DIRECTIONS: From the records below, print exactly the lines starting at the one containing "Click the In [29] cell prompt" and ending at the one containing "Given: Toggle the Tiling checkbox", ends included, and nothing else.

*** INPUT DATA Section Begins ***

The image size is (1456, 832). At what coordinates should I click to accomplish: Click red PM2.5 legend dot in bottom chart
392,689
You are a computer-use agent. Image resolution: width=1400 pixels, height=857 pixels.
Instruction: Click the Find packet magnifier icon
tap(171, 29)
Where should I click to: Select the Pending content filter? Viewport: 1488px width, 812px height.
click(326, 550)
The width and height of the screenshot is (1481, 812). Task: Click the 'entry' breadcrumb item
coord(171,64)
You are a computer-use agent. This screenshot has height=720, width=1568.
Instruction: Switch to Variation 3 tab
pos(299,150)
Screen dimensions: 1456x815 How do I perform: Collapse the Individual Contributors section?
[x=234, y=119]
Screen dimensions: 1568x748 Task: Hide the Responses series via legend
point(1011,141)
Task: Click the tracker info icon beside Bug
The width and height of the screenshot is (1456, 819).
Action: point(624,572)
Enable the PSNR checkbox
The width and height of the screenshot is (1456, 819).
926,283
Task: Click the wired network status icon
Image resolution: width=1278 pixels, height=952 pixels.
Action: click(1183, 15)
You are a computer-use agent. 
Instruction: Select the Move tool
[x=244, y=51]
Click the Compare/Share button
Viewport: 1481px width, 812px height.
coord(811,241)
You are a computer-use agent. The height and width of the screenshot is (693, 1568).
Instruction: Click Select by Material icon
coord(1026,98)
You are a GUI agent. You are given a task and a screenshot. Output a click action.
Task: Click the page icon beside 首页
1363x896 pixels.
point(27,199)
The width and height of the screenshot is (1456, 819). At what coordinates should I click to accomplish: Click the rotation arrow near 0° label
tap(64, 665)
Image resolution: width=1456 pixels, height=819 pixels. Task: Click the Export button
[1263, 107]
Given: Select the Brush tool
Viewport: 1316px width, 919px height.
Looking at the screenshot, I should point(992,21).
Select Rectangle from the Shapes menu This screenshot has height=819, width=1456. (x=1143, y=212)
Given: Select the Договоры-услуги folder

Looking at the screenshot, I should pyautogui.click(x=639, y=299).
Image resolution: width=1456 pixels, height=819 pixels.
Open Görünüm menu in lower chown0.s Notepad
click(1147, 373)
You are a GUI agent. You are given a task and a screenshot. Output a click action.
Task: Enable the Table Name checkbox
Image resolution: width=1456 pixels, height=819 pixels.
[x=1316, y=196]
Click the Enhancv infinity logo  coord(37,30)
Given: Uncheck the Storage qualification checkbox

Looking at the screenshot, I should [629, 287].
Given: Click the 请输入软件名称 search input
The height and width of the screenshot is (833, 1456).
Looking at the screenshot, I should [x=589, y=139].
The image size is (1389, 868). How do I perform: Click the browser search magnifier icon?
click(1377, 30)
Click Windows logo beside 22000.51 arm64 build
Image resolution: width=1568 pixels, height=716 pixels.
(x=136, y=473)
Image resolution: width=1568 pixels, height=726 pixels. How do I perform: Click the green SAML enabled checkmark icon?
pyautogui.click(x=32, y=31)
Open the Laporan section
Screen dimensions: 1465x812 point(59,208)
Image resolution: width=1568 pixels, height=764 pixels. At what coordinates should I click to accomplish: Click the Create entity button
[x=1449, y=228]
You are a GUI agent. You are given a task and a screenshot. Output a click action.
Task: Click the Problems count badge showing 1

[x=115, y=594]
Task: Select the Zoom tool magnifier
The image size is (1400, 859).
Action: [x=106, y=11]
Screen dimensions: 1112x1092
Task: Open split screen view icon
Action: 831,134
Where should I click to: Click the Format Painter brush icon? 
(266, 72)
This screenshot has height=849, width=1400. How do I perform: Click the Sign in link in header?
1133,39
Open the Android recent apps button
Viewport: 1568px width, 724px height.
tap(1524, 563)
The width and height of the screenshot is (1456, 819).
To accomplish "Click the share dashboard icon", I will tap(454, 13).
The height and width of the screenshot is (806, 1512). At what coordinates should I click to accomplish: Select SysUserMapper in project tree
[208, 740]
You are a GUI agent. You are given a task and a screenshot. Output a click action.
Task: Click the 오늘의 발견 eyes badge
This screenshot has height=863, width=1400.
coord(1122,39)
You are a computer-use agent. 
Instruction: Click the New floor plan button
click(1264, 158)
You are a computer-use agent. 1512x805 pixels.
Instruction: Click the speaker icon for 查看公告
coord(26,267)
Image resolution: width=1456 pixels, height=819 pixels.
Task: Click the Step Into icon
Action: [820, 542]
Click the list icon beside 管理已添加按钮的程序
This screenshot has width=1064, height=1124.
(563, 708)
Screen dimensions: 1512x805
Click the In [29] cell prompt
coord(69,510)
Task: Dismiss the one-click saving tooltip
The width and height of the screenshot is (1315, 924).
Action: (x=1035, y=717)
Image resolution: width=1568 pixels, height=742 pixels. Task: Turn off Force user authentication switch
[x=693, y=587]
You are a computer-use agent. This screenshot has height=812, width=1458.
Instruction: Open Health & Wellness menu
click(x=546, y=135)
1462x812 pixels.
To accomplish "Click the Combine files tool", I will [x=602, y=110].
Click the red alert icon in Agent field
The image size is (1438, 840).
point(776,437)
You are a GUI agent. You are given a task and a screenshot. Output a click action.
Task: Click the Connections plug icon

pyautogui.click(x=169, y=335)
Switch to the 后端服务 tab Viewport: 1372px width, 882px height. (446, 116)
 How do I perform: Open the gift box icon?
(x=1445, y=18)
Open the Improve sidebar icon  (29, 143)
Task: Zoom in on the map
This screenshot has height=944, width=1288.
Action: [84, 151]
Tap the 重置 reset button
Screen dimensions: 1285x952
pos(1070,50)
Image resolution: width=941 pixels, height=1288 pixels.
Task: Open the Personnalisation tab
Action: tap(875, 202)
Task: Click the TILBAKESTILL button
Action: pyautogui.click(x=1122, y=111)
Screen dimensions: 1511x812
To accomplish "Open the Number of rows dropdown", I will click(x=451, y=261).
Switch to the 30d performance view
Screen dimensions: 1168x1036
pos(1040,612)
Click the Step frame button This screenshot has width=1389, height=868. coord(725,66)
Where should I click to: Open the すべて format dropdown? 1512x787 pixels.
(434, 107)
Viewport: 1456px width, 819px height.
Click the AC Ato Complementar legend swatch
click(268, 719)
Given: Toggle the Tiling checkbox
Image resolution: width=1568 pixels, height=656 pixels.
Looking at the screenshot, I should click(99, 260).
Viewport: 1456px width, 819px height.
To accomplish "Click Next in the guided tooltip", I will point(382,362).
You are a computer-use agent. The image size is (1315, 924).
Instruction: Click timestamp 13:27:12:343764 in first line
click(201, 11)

*** INPUT DATA Section Ends ***

SOLUTION TO THE EXERCISE:
Click the In [29] cell prompt
coord(69,510)
Task: Dismiss the one-click saving tooltip
The width and height of the screenshot is (1315, 924).
Action: (x=1035, y=717)
Image resolution: width=1568 pixels, height=742 pixels. Task: Turn off Force user authentication switch
[x=693, y=587]
You are a computer-use agent. This screenshot has height=812, width=1458.
Instruction: Open Health & Wellness menu
click(x=546, y=135)
1462x812 pixels.
To accomplish "Click the Combine files tool", I will [x=602, y=110].
Click the red alert icon in Agent field
The image size is (1438, 840).
point(776,437)
You are a GUI agent. You are given a task and a screenshot. Output a click action.
Task: Click the Connections plug icon

pyautogui.click(x=169, y=335)
Switch to the 后端服务 tab Viewport: 1372px width, 882px height. (446, 116)
 How do I perform: Open the gift box icon?
(x=1445, y=18)
Open the Improve sidebar icon  (29, 143)
Task: Zoom in on the map
This screenshot has height=944, width=1288.
Action: [84, 151]
Tap the 重置 reset button
Screen dimensions: 1285x952
pos(1070,50)
Image resolution: width=941 pixels, height=1288 pixels.
Task: Open the Personnalisation tab
Action: tap(875, 202)
Task: Click the TILBAKESTILL button
Action: pyautogui.click(x=1122, y=111)
Screen dimensions: 1511x812
To accomplish "Open the Number of rows dropdown", I will click(x=451, y=261).
Switch to the 30d performance view
Screen dimensions: 1168x1036
pos(1040,612)
Click the Step frame button This screenshot has width=1389, height=868. coord(725,66)
Where should I click to: Open the すべて format dropdown? 1512x787 pixels.
(434, 107)
Viewport: 1456px width, 819px height.
Click the AC Ato Complementar legend swatch
click(268, 719)
Given: Toggle the Tiling checkbox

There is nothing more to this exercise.